Efeitos colaterais do uso da Cannabis, segundo a psicologia

Quanto a uma possível dependência ou surto psicótico do uso dos extratos da Cannabis sativa, como o THC, o psicólogo e ex-professor do Ceuma (MA), Sandro Rodrigues, que é doutor em Psicologia com tese publicada sobre o ‘Uso de Psicoativos na Saúde Mental’, alerta os novos psicólogos e psiquiatras e o próprio Conselho de Psicologia para uma nova compreensão e desafio no tratamento destes pacientes usuários de psicoativos. “A psicologia está deixando de lado um campo que deveria lhe interessar profundamente, que é a experiência subjetiva dos usuários de psicodélicos, inclusive, da maconha. Afinal, a preocupação da pureza do CBD advém, sobretudo, do medo das possíveis consequências psicológicas da ingestão do THC. Será que meu filho vai ficar ‘doidão’? Será que ele vai ficar viciado? Será que esse uso não vai desencadear em uma crise psicótica? São medos advindos da compreensão dos fatos psicológicos e ambientais na determinação da qualidade da experiência dos usuários de psicodélicos”, explica.

Sandro é membro da Associação Psicodélica do Brasil (APB) e está trabalhando atualmente na elaboração de dois artigos, um sobre os “Efeitos da música em estado de transe, experimentado nos rituais do Santo Daime”, e o segundo, em parceria com o psicólogo Fernando Bezerra e o advogado Emílio Figueiredo, sobre “Psicodélicos e Liberdade Cognitiva”, este último impulsionado pelo posicionamento oficial do Conselho Federal de Psicologia a respeito do assunto.

Para ele, os psicólogos que se voltam para o exercício da transformação social, para o questionamento das injustiças, pela defesa da autonomia e cidadania, acabam restringindo a sua relação com os psicofármacos à denúncia da medicalização dos tratamentos.

“Os profissionais de psicologia precisam se qualificar para o acompanhamento de usuários de psicodélicos, pois é isso que a gente está buscando, com esses artigos. Este é o debate que a gente está querendo fomentar com uma postura coerente com esta histórica de Defesa dos Direitos Humanos. Mais é preciso ainda que o Conselho Federal de Psicologia se posicione em defesa ao direito a uma gestão autônoma de psicodélicos”, acrescenta.

A APB não é formada somente por psicólogos, mas advogados e demais profissionais que vêm chamando a atenção dos Conselhos, pois muitos profissionais da psicologia estão se formando e estudando esta perspectiva que, segundo Sandro, “seja a mais avançada do que a perspectiva hegemônica da indústria farmacêutica e da psicofarmacologia”, finaliza.

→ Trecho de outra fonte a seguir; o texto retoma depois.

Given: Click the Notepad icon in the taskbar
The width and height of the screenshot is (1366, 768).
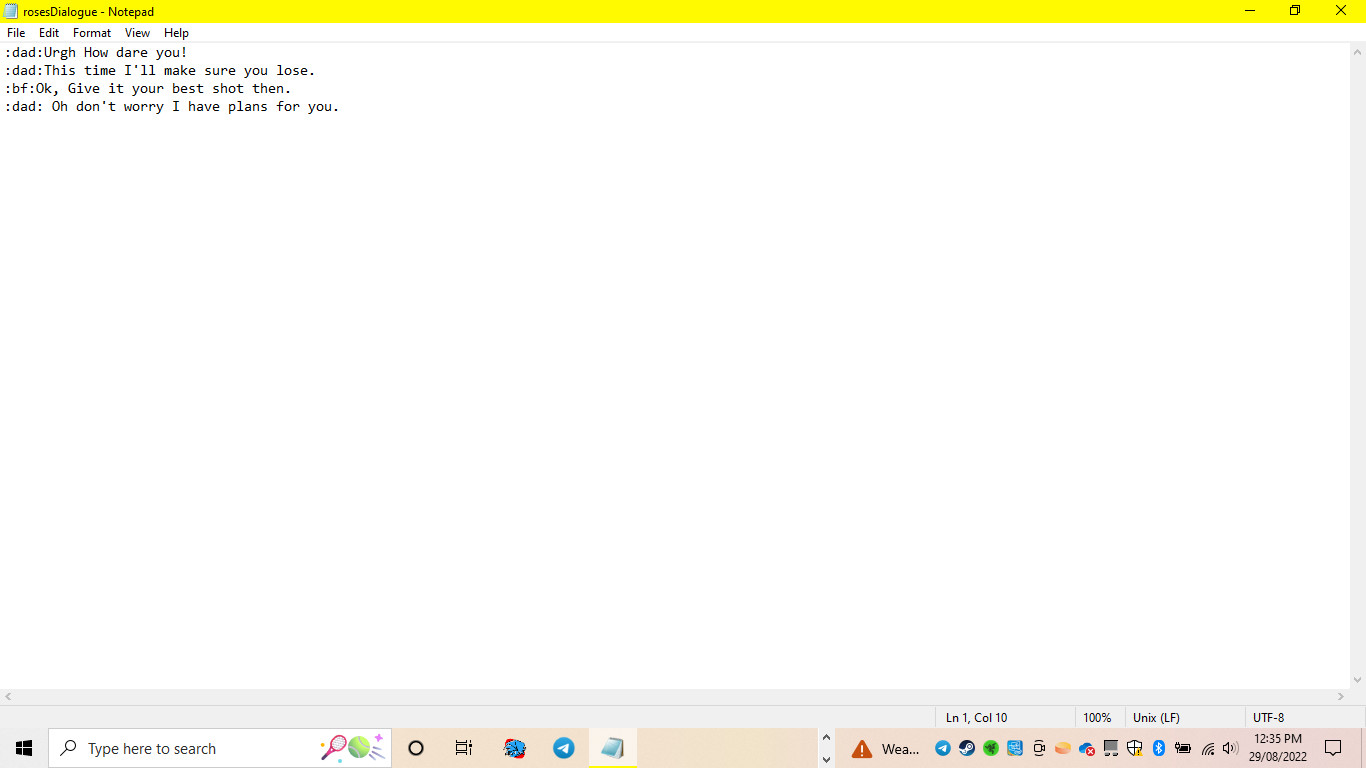Looking at the screenshot, I should tap(612, 748).
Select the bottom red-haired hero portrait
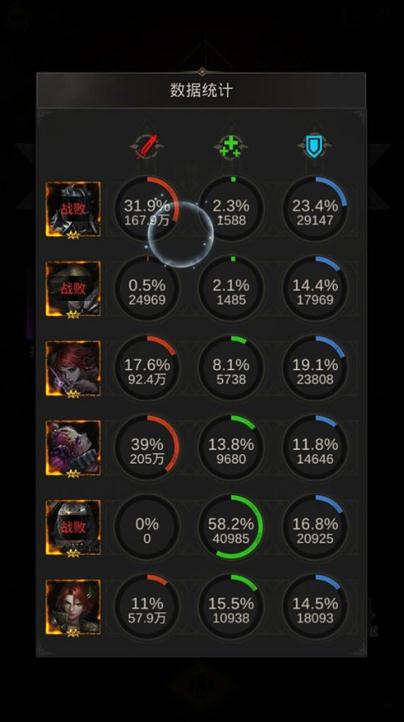404x722 pixels. (x=73, y=607)
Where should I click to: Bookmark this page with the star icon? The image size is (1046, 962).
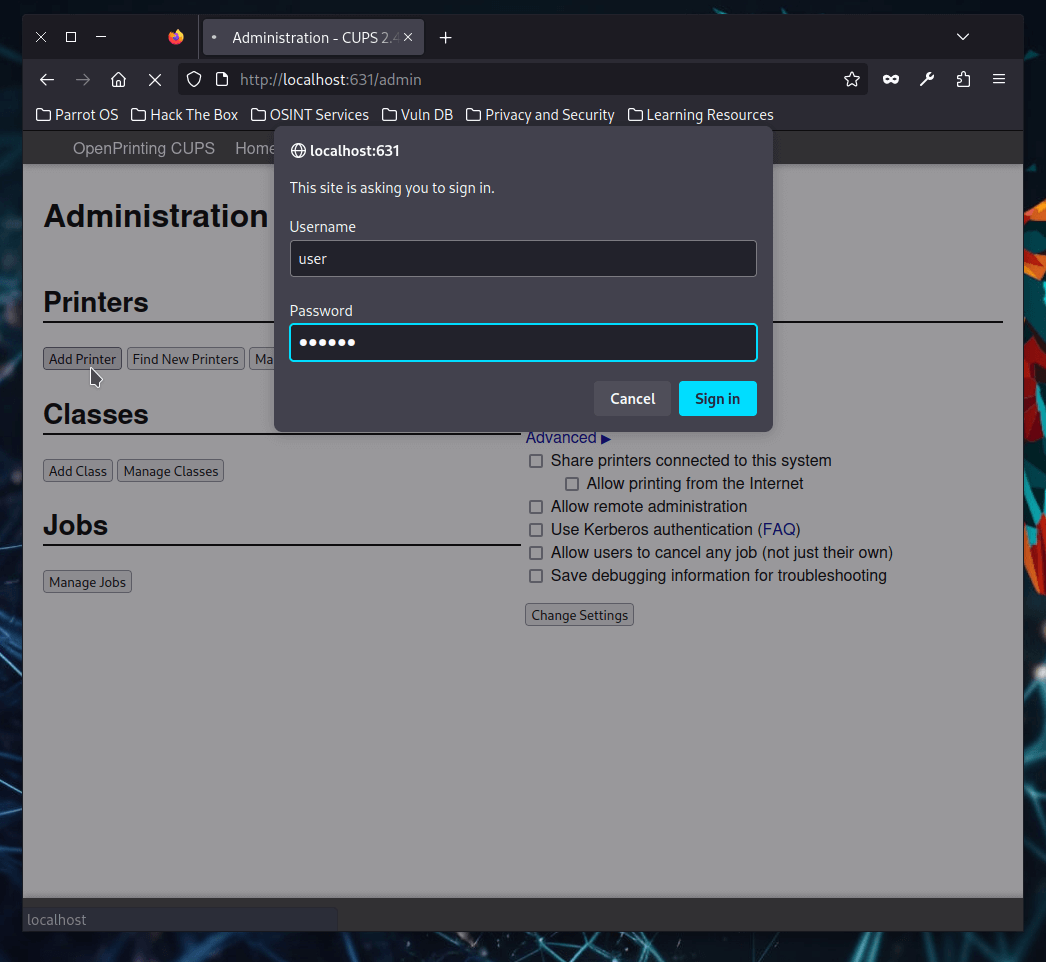(851, 79)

Direitos ao cultivo da Cannabis

“No Brasil, há uma demanda social pelo uso da Cannabis como ferramenta terapêutica desde 2014. Com uma organização cada vez maior e mais sofisticada. A Anvisa desde 2015 reconhece o uso de substâncias obtidas da Cannabis em prol da saúde, tanto o THC, quanto CBD, para tanto ela edita resoluções regulamentando os procedimentos”, explica Emílio Figueiredo, advogado da Rede Jurídica pela Reforma da Política de Droga, que vem defendendo desde 2015, em todo o Brasil, o plantio para uso medicinal às associações e famílias com pacientes que usam o CBD em seu tratamento. “Mais recentemente, há uma demanda pelo cultivo de Cannabis para preparo do óleo (CBD). Várias famílias e pessoas hoje no Brasil têm o salvo-conduto para cultivar em casa. E há, em João Pessoa, uma associação autorizada pela Justiça a cultivar a Cannabis e preparar o óleo para seus associados (Abrace).”

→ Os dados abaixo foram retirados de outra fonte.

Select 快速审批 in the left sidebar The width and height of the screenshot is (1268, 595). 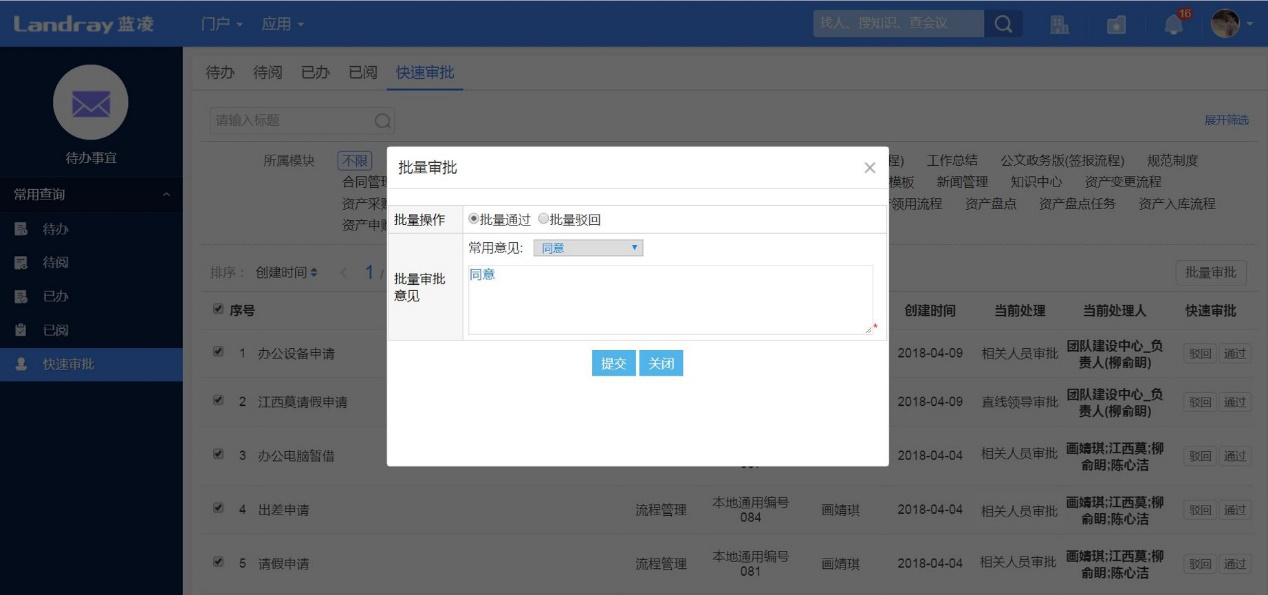[x=68, y=364]
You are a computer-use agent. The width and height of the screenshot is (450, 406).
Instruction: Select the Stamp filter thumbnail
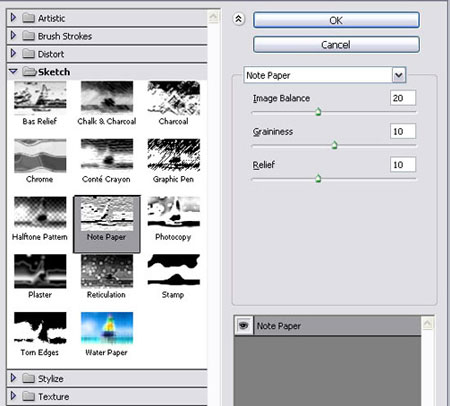point(174,270)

Emílio Figueiredo foi autor da tese jurídica usada pela Abrace para ter o direito de cultivar a Cannabis sativa e fornecer o canabidiol a seus associados. A questão é que o Brasil não pode produzir, porque não é permitido cultivar a planta. “Ainda não há previsão na legislação brasileira para produção. O que há é o reconhecimento do Judiciário do direito de pessoas e famílias cultivarem para uso terapêutico”, questiona Figueiredo, que disse que o Brasil ainda precisa definir sobre a política de droga que vai adotar no país.